● Action item
Your answer is one number: the count of lines below that hold the word "computer".

Stored data
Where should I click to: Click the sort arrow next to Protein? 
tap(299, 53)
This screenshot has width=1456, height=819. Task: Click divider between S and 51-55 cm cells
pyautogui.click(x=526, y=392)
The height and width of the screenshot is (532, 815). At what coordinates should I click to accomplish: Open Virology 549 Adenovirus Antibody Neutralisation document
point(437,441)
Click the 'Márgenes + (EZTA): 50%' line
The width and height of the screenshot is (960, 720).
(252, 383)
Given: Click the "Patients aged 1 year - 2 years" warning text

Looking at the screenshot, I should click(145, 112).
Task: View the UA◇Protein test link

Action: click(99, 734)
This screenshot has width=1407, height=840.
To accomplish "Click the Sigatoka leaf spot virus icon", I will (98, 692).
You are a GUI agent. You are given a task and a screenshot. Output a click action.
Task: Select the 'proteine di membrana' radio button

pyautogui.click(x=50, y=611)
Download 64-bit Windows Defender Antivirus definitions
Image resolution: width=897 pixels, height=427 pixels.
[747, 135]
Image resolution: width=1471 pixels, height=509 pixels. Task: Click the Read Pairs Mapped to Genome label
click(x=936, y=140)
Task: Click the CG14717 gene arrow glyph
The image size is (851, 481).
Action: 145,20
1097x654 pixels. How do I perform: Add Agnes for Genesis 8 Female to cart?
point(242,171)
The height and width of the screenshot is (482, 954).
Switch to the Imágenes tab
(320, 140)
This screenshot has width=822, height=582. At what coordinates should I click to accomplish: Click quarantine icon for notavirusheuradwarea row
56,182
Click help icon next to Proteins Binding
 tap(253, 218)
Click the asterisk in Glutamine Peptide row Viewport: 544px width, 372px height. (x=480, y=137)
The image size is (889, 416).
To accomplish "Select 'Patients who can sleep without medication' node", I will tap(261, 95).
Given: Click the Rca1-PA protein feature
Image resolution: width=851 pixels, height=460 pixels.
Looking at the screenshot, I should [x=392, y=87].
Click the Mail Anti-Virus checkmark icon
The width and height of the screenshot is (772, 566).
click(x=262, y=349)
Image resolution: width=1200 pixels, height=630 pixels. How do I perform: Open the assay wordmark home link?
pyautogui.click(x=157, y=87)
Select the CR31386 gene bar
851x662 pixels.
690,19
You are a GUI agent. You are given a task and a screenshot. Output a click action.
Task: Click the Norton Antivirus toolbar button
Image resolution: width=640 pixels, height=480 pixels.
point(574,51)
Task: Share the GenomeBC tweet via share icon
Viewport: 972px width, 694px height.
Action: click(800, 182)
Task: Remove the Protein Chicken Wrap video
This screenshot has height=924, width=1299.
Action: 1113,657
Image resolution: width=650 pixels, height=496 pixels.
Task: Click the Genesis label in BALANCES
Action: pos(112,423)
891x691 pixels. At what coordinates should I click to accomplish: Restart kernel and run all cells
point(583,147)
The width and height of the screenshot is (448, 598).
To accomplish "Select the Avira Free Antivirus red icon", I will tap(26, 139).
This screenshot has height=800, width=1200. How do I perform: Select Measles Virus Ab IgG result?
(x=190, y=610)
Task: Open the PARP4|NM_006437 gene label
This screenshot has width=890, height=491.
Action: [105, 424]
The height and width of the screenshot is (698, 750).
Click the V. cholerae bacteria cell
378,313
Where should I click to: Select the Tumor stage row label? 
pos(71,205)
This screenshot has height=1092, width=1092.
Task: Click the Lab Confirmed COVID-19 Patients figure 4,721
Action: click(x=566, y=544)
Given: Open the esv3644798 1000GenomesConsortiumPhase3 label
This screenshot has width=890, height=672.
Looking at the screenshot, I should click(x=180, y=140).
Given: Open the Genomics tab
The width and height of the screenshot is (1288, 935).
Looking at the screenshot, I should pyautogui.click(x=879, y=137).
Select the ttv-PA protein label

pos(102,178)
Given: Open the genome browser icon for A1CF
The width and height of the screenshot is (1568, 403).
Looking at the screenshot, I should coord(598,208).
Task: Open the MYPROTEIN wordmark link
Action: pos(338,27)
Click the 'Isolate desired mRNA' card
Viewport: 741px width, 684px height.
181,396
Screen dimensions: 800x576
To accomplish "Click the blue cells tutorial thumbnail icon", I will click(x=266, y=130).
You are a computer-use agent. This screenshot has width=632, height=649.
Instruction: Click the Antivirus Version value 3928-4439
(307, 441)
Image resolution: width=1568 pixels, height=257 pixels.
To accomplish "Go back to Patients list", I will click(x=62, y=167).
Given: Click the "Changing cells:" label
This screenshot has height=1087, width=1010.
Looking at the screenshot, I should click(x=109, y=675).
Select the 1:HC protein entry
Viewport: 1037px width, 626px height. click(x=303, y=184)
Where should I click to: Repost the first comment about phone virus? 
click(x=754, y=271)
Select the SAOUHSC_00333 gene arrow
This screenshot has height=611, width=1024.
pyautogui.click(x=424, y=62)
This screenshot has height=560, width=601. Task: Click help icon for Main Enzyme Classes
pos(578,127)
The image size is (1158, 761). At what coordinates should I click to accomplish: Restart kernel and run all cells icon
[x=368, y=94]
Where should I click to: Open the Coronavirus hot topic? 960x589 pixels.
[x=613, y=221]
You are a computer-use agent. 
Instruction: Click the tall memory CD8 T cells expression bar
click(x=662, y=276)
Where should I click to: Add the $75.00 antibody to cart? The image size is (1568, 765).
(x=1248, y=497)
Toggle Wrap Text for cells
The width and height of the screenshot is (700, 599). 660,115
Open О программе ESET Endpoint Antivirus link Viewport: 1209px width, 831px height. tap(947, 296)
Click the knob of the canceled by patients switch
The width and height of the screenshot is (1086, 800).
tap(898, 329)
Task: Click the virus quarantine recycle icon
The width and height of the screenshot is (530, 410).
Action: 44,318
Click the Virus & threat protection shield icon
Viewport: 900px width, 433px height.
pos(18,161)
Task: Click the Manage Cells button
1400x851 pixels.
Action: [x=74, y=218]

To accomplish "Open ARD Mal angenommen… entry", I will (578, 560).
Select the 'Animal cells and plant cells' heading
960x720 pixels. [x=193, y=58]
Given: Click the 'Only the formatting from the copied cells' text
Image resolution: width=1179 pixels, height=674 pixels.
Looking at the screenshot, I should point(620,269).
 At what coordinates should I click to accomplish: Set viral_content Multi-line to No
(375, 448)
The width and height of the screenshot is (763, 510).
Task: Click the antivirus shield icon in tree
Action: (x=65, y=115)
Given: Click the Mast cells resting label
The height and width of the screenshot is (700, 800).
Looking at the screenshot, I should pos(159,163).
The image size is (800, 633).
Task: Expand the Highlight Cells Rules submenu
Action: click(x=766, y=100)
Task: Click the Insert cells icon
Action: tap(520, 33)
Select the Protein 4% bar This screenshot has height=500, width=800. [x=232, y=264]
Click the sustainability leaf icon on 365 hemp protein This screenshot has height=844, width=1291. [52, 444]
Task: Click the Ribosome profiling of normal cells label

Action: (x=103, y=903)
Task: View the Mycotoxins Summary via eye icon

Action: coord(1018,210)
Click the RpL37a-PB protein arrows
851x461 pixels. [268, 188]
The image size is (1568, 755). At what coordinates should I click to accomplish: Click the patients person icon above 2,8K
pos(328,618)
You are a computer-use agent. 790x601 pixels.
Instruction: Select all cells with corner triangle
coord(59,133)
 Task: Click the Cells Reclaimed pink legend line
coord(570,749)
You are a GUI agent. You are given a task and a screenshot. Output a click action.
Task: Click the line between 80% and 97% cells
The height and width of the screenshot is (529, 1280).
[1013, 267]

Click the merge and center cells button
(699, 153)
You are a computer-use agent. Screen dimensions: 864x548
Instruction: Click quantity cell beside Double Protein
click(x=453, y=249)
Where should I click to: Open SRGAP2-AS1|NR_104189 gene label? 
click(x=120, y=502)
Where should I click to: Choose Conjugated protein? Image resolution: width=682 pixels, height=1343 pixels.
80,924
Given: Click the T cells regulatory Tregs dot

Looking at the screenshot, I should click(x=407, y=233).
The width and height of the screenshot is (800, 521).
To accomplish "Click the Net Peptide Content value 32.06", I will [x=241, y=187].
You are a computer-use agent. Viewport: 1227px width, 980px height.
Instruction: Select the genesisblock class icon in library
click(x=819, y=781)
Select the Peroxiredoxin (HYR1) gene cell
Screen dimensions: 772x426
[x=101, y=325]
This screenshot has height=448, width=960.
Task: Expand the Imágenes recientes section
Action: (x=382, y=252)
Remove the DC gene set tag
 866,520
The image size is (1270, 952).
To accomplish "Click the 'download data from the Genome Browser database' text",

● Solution
5